Dollar up as hardening Fed-hike bets sow caution: markets wrap

Stocks and US equity futures were subdued Thursday and the dollar climbed after high US inflation hardened expectations of more aggressive Federal Reserve monetary tightening that could trigger recession.

An Asian share index struggled for traction, though Chinese technology stocks provided a modest lift. S&P 500 and Nasdaq 100 contracts wavered and those for Europe eked out an advance.

Traders have shifted toward expectations of an historic one percentage-point Fed interest-rate hike later this month after the US consumer-price gauge clocked a 9.1% annual climb. Fed Bank of Atlanta President Raphael Bostic said “everything is in play” to combat price pressures.

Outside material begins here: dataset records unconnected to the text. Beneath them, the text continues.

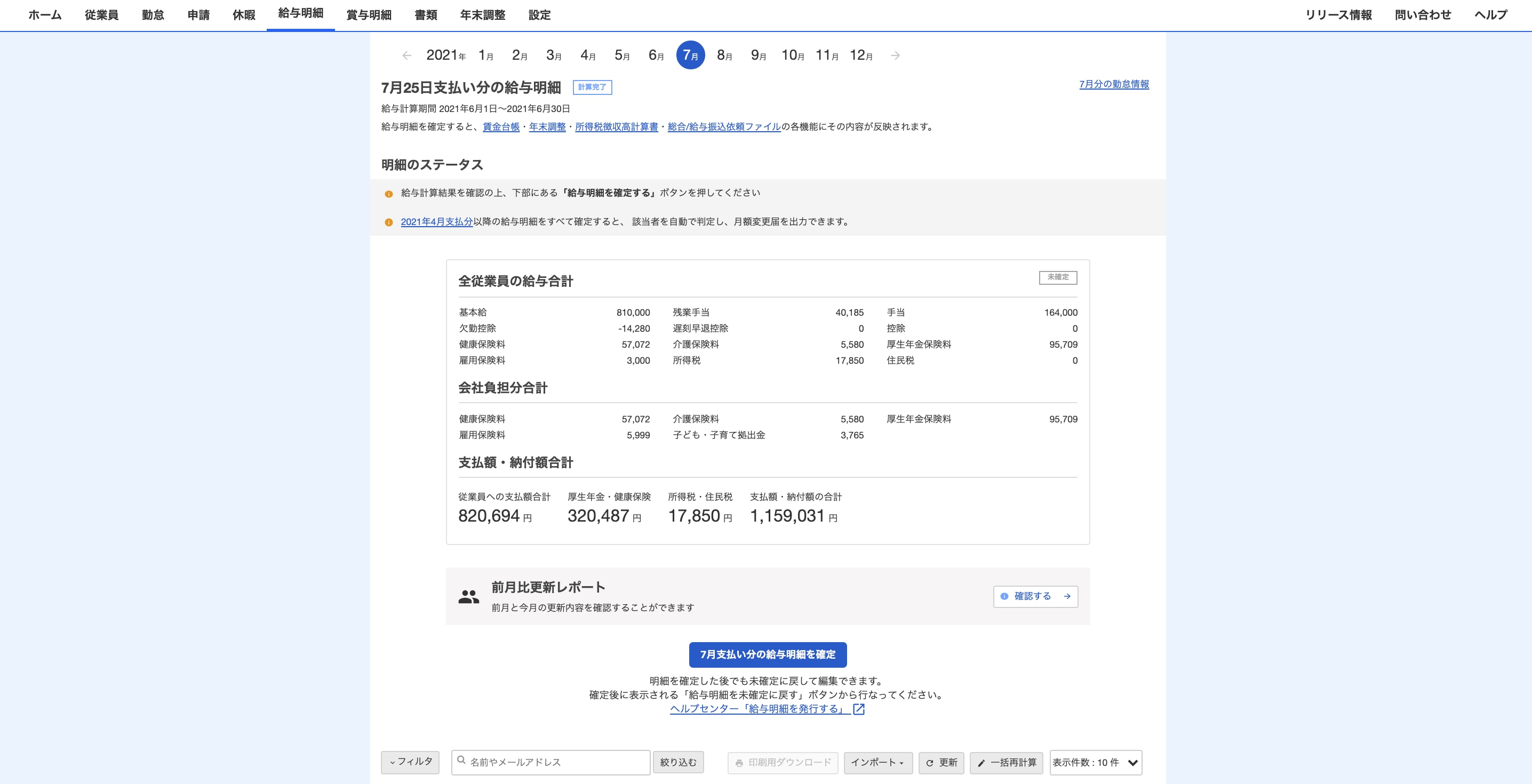The width and height of the screenshot is (1532, 784).
Task: Select 8月 in the month selector
Action: (x=724, y=55)
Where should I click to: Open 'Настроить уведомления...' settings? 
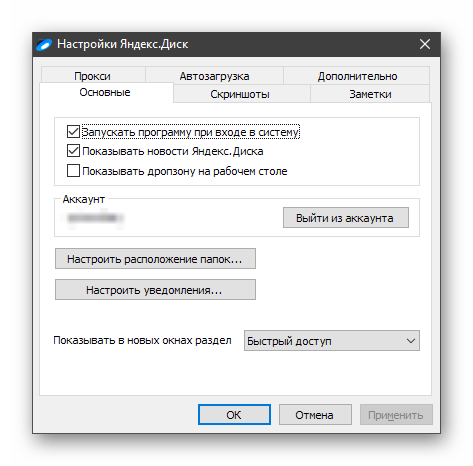pos(155,290)
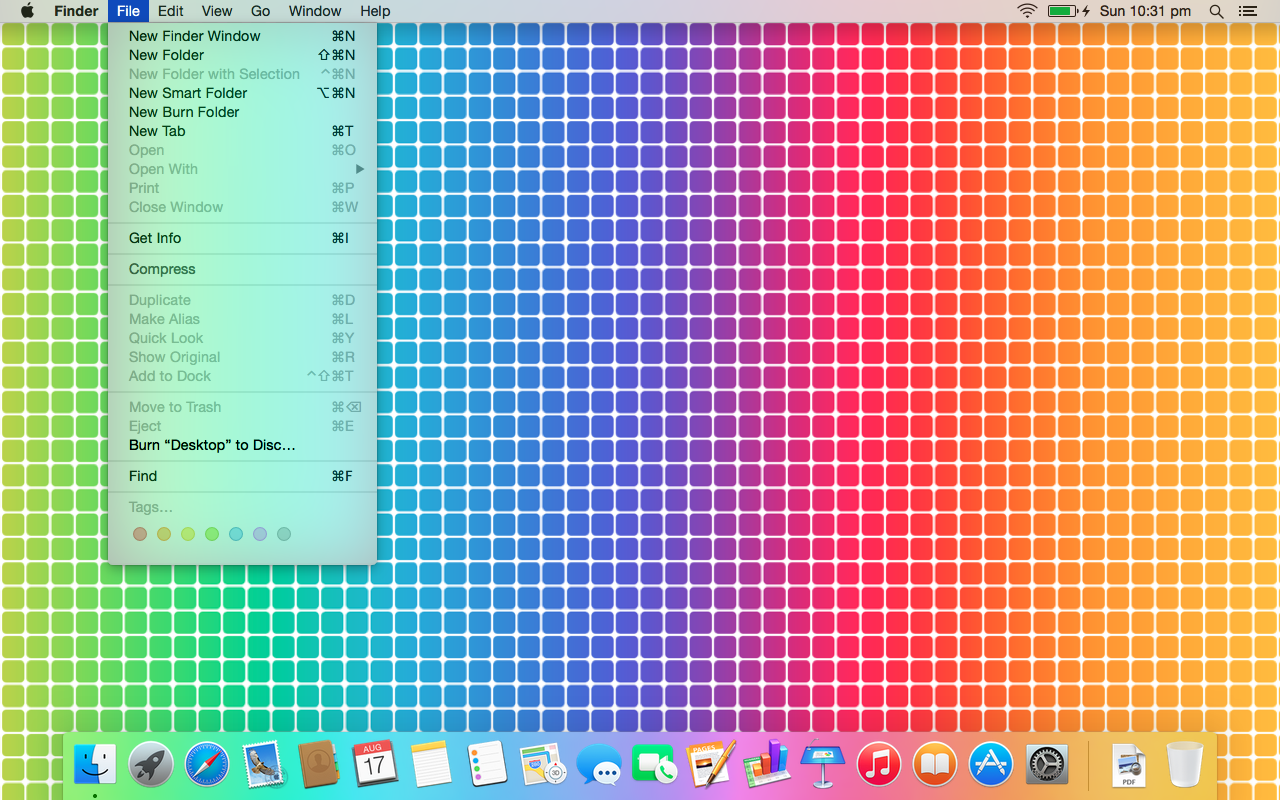
Task: Click Compress in the File menu
Action: coord(162,269)
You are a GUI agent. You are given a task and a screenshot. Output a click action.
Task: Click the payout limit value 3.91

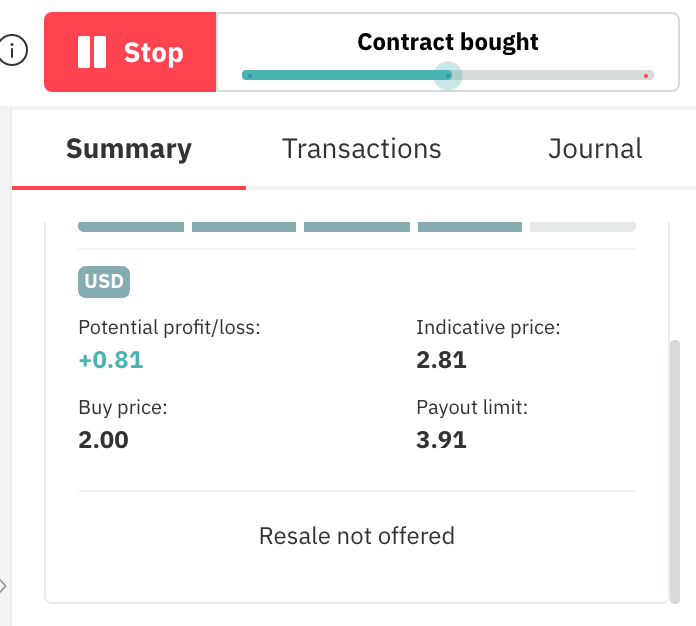[442, 439]
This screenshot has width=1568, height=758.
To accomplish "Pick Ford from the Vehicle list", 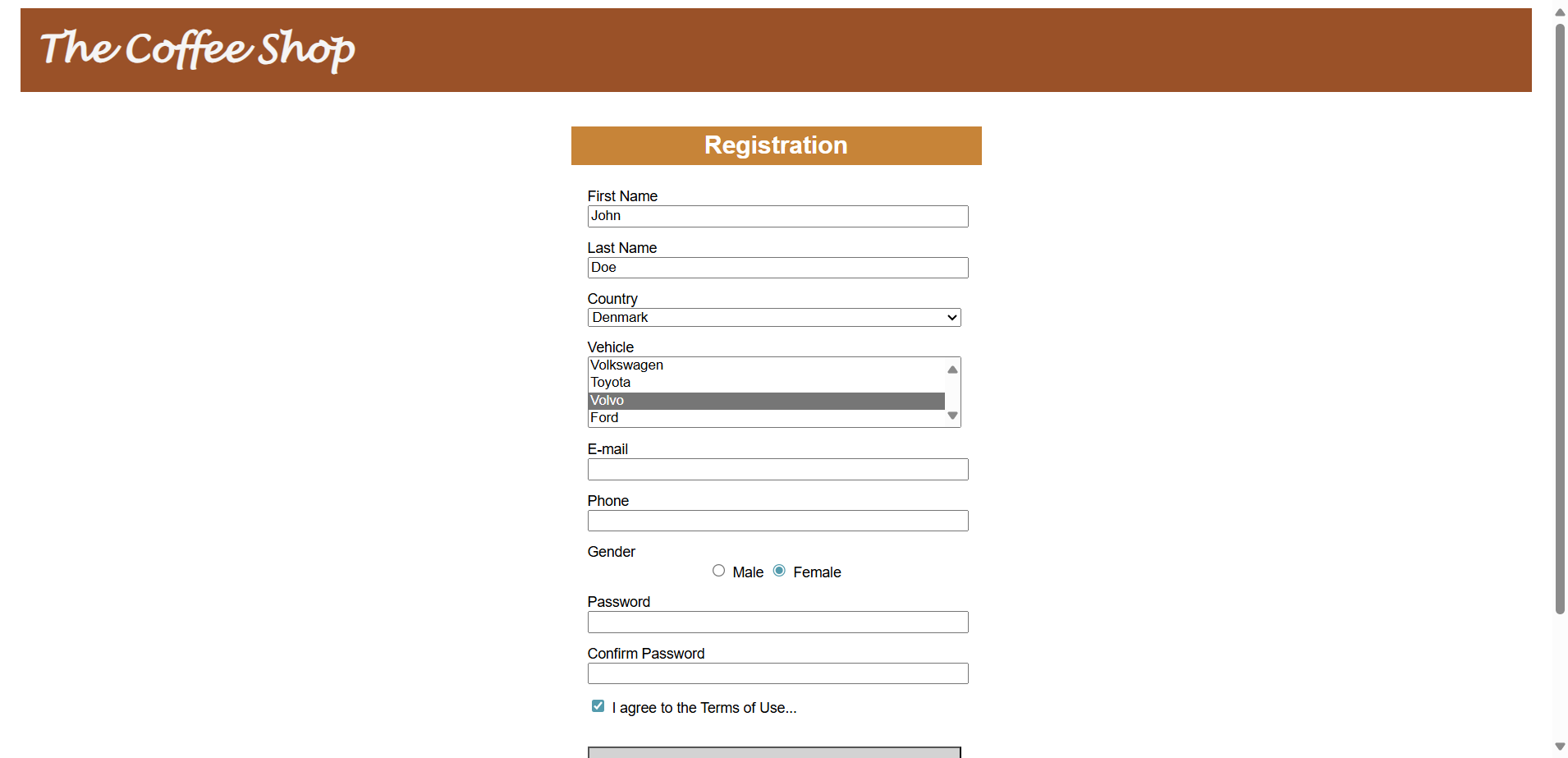I will [767, 418].
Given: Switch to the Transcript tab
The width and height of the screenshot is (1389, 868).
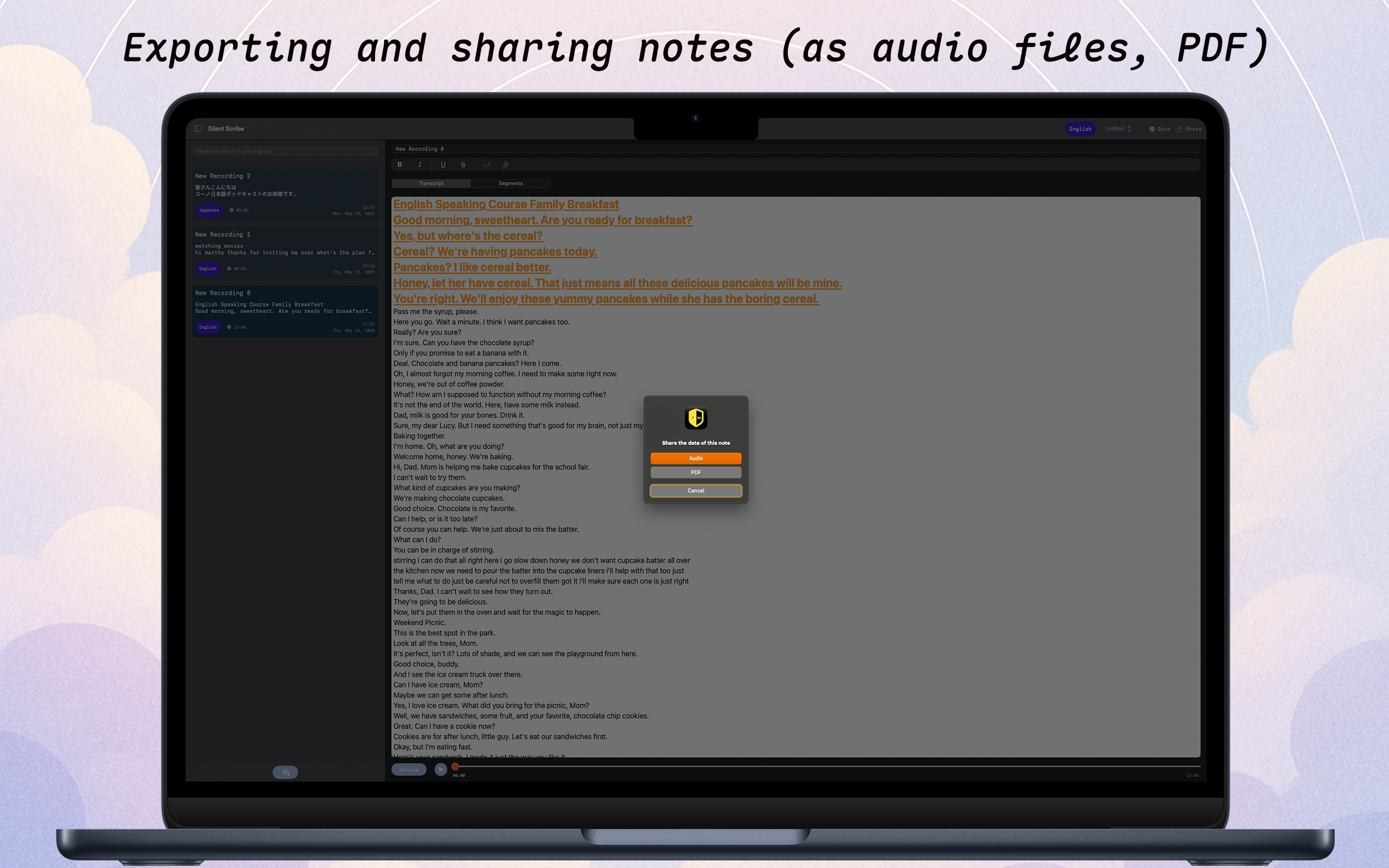Looking at the screenshot, I should (x=431, y=183).
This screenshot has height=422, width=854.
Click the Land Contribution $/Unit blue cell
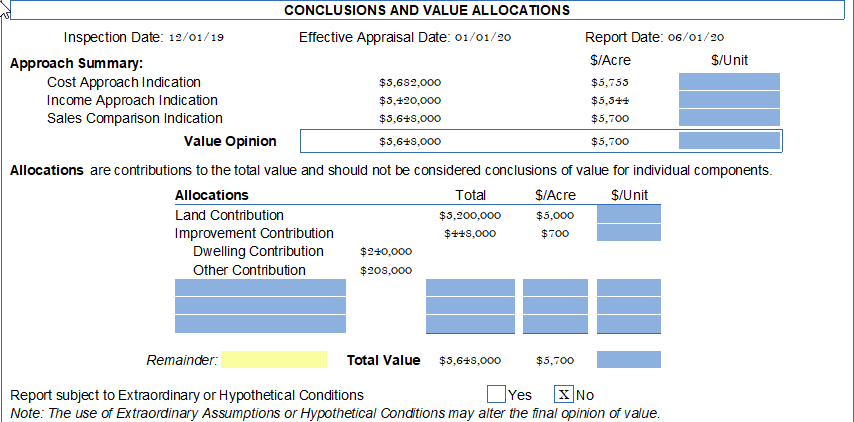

The dollar pushed higher, hovering around the highest level in over two years. Treasury two-year yields, sensitive to imminent Fed moves, climbed while longer-maturity rates were more stable. The inversion between two-year and 10-year yields — a potential recession indicator — is the deepest since 2000.

The euro fell back toward $1 after briefly dipping below it Wednesday. The yen sank. Oil hovered at $96 a barrel. Bitcoin rallied past $20 000, weathering the bankruptcy filing of crypto lender Celsius Network.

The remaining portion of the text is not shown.